| Problem A |
In the listing, write out again the lines from the line with "will (217, 146)." to the line with "Action: (x=14, y=29)", switching "Instruction" to "Goal" and keeping everything else the same.

| Text extract |

The Incredible Unicode Mess

marler8997 · November 26, 2024, 10:15pm

It’s common for people coming from other languages that had some sort of abstraction over the encoding to see Zig’s approach as being a problem. However, once those other high level abstractions don’t work for your particular use case, it becomes much worse when you have to figure out how to bypass that abstraction and then re-implement the one you need for your application.

This becomes much worse when you try to use code across external libraries. Most code will be using the default abstraction so if your application can’t, that sometimes means cutting yourself of from being able to use most of the other libraries that exist in the world.

An example of this is D’s “autodecoding”, see auto-decoding - D Programming Language Discussion Forum

D made the arbitrary decision to always iterate over u8 slices by “unicode codepoint” assuming they are utf8 encoded. However some applications may require iterating over them by grapheme, grapheme cluster or even raw bytes. The trouble is this abstraction not only hides the details you might need to know to write your applications/libraries correctly, it misleads you into thinking everything is simpler than it is and that your code is going to work in more places than it will.

In the end I think utf8/codepoints/graphemes/etc are pretty simple, but they are made to look more complicated than they are as most languages try to hide those details from you.

ericlang · November 26, 2024, 11:10pm

True, i get the point and I think Zig made the right decision.
Now I am fighting with the vscode terminal… and the windows console…

pachde · November 27, 2024, 3:47am

Consoles are notorious for bad Unicode support, especially Windows, from legacy codepage defaults to system code page dependence, to limited fonts.

A lot to unpack there, especially on Windows, With it’s ambivalent, but evolving support for UT F8.

FObersteiner · November 27, 2024, 7:05am

what helped me in that respect was this: Zig runtime should set console output mode to utf-8 by default on Windows · Issue #7600 · ziglang/zig · GitHub However, as soon as you write software to be run on other people’s machines, that might put you back to position 0…
Concerning VSCode, Powershell (+ oh-my-posh) worked out good for me. But I don’t spend too much time on Windows, so there might be better options

Zonion · November 27, 2024, 8:45am

This solution helped me to implement a proper solution to handle both Windows and non Windows target: windows codepage

ericlang · November 27, 2024, 6:25pm

Almost correct. In later zig this works. Got the crazy characters now. Great!

const UTF8ConsoleOutput = struct
{
    original: c_uint = undefined,

    fn init() UTF8ConsoleOutput
    {
        var self = UTF8ConsoleOutput{};
        if (std.builtin.subsystem == .Windows)

| Record list |
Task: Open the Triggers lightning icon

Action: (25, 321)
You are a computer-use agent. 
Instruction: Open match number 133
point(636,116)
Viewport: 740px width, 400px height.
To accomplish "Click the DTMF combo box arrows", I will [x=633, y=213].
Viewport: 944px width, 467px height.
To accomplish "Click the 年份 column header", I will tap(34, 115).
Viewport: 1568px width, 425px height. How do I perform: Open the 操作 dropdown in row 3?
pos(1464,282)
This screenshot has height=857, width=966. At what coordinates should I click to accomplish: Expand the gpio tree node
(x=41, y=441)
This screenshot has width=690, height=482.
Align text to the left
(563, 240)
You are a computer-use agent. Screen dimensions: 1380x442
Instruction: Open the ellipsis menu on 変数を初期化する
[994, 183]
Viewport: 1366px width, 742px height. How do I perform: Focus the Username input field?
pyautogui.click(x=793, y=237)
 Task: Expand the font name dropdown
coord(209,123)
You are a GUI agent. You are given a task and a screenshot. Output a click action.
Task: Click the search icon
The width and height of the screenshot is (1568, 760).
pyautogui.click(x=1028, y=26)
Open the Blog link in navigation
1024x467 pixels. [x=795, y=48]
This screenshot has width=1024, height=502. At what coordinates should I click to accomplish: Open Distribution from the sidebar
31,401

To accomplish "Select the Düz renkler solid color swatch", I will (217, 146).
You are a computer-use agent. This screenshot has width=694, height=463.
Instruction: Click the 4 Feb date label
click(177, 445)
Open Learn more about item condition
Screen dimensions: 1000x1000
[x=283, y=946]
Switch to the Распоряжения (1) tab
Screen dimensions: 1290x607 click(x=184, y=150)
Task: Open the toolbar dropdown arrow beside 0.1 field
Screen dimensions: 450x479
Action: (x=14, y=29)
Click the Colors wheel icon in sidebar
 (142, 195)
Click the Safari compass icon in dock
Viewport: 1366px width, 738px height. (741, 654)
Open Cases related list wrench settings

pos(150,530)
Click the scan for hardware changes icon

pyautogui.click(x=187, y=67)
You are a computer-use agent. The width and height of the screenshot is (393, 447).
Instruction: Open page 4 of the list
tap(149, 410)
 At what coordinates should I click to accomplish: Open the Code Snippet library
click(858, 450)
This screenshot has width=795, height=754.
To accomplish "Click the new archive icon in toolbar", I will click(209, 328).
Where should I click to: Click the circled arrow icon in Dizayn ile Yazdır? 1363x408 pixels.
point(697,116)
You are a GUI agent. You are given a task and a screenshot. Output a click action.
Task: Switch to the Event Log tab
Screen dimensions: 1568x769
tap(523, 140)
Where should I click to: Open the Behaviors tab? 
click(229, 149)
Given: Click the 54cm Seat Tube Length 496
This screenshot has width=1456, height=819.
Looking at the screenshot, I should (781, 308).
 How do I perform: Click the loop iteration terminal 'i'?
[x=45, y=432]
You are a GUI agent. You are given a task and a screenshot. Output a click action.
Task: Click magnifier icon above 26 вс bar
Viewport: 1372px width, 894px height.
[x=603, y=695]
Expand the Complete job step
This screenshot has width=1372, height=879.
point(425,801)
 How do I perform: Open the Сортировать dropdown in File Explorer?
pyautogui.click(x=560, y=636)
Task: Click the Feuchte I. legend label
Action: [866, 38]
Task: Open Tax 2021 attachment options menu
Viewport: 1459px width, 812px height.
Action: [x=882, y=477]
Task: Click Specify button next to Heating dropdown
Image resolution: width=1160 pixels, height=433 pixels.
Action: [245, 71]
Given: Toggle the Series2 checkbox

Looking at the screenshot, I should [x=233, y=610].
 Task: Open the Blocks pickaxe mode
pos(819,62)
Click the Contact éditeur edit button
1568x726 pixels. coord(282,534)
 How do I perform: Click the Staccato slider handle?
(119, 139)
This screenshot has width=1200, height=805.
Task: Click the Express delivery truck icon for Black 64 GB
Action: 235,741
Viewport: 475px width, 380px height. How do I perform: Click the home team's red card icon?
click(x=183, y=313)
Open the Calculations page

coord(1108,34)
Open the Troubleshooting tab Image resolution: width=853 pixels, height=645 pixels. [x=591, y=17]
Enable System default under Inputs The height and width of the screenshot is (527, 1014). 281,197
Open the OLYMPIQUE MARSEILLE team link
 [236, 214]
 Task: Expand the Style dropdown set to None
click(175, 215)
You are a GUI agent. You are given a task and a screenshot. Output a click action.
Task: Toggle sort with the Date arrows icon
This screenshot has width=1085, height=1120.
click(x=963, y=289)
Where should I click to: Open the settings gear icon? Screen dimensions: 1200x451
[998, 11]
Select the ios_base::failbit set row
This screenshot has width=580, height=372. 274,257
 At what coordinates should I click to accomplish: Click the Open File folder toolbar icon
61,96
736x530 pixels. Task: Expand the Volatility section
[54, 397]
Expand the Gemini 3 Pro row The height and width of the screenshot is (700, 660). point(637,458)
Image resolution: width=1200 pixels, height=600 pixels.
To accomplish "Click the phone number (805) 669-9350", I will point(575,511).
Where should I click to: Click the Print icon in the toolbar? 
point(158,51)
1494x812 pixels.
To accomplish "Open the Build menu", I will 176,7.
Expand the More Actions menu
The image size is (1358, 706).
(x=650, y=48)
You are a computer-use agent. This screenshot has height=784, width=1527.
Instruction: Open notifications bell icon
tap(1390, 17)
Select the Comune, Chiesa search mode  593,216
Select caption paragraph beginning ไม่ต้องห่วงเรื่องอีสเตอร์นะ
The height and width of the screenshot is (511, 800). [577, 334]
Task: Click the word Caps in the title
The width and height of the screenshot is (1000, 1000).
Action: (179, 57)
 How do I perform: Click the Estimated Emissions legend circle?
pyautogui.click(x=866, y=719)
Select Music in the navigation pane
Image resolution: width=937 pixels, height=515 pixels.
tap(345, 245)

| Problem B |
Name every user who posts in the Unicode forum thread, listing each one once.

| Exercise solution A |
To accomplish "Select the Düz renkler solid color swatch", I will (217, 146).
You are a computer-use agent. This screenshot has width=694, height=463.
Goal: Click the 4 Feb date label
click(177, 445)
Open Learn more about item condition
Screen dimensions: 1000x1000
[x=283, y=946]
Switch to the Распоряжения (1) tab
Screen dimensions: 1290x607 click(x=184, y=150)
Task: Open the toolbar dropdown arrow beside 0.1 field
Screen dimensions: 450x479
Action: (x=14, y=29)

| Exercise solution B |
marler8997
ericlang
pachde
FObersteiner
Zonion